Fallen Priests: Should We Hear Their Stories?

NEW YORK (NY)
Commonweal

December 3, 2019

By Paul Baumann

Speaking about the church’s sex-abuse scandal at a September conference on the “Catholic Imagination” at Loyola University in Chicago, the essayist Richard Rodriguez said a very brave thing. “What do we know about these priests? We know nothing about the burden of these fallen priests,” Rodriguez said, according to articles in the National Catholic Reporter. “We don’t know their stories. What do they think they were doing?…. We have no idea who they were, or what they suffered…. Our imaginations have gone dull.”

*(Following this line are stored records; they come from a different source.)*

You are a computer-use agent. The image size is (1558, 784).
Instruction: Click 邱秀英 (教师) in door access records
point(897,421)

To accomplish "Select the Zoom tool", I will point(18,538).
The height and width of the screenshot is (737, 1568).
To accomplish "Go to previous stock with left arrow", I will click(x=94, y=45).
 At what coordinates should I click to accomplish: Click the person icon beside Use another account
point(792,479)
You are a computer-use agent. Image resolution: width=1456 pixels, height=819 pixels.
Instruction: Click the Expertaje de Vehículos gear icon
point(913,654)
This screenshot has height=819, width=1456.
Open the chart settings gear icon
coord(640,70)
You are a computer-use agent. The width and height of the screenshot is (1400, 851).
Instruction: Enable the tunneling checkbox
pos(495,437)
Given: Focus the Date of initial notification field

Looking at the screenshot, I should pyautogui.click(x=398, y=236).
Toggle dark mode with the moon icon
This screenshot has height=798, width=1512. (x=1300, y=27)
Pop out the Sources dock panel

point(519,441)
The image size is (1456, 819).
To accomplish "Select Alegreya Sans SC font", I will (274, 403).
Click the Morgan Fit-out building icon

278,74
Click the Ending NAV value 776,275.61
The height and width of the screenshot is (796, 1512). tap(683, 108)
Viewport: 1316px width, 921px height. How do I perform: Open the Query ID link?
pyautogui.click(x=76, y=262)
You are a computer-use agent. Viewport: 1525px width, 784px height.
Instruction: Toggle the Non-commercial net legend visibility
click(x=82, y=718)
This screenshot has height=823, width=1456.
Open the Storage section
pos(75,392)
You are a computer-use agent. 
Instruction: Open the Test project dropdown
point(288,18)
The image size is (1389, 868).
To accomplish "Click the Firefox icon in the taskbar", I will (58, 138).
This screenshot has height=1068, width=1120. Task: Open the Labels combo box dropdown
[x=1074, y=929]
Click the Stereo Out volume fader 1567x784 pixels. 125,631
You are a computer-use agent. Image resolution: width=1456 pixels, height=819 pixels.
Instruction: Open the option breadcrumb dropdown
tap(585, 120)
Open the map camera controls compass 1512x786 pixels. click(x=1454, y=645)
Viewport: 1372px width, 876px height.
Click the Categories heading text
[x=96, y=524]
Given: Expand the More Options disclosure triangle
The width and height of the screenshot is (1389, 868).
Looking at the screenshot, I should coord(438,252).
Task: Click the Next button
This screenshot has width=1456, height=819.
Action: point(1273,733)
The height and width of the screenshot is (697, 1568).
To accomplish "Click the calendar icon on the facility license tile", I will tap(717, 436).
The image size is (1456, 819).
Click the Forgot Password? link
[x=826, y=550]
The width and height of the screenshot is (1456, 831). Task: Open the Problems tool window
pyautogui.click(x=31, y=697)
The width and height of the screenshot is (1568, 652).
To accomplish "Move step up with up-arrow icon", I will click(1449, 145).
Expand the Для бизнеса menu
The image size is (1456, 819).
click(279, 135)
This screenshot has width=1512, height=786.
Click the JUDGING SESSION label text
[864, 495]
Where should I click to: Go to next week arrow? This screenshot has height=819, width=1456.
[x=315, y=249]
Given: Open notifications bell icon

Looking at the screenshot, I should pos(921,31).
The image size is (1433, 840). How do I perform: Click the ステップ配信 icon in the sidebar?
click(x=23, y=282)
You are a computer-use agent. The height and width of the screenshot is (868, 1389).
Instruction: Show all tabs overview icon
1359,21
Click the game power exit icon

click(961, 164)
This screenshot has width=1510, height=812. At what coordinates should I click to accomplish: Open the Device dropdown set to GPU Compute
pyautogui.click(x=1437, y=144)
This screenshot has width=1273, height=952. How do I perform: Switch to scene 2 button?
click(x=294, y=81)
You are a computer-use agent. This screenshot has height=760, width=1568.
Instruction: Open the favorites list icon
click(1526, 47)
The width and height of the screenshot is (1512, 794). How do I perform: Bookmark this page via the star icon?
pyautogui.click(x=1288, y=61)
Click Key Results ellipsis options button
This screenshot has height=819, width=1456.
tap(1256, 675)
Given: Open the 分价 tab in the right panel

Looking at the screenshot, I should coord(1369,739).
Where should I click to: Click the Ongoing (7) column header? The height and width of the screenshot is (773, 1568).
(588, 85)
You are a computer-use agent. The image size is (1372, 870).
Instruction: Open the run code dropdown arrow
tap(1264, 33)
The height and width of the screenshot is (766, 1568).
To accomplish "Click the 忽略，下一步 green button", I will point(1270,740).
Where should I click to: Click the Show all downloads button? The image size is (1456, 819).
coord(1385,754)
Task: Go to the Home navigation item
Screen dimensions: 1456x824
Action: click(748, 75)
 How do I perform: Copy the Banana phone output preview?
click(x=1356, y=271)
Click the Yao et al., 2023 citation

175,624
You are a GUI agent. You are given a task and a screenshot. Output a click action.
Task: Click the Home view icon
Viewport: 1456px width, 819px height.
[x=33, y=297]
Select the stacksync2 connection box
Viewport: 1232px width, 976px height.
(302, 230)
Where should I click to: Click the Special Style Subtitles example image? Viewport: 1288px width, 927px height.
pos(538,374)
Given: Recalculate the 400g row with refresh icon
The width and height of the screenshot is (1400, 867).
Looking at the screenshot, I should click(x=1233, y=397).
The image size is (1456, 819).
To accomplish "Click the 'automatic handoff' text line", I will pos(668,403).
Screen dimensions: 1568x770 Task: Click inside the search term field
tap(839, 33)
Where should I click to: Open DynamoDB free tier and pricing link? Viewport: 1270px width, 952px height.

Evidently Rodriguez’s remarks were prompted to some extent by the 2016 death of his friend, the Notre Dame theologian Virgilio Elizondo. Elizondo had been accused of abusing a minor, and appears to have committed suicide. He had denied the charges.

Rodriguez was criticized by some for showing concern and even sympathy for priests most people regard as monsters deserving nothing but condemnation and social oblivion. Such priests, and the bishops who hid their crimes, remain exhibit Number 1 in the case against a corrupt, hopelessly patriarchal, and arrogant institution. Who, after all, wants to be seen expressing interest in such people, let alone offering them comfort? Doesn’t doing so just retraumatize victims?

The wishes, well-being, and confidentiality of victims need to be placed first and foremost. But does that mean we have nothing to learn from the offending priests about the causes and consequences of the crisis? Criticism of Rodriguez seems misplaced to me. It took real courage for Jason Berry to break the sexual-abuse story in Louisiana in 1985. Early on, Thomas Doyle, OP, showed the same fearless determination in demanding that the hierarchy stop turning a blind eye to the victims and the crisis.

In 2002, the Boston Globe took risks in exposing the grotesque failure of Cardinal Bernard Law and the Boston archdiocese. But at this late date, simply damning the church is too easy, especially in light of the well-documented steps the church has since taken to protect children. Rodriguez makes an important point. Is it possible to understand the sexual abuse if the stories of priest-abusers are regarded as untouchable and irrelevant? Will such ignorance help us prevent future abuse? Don’t journalists have an obligation to pursue such stories, no matter how unpalatable?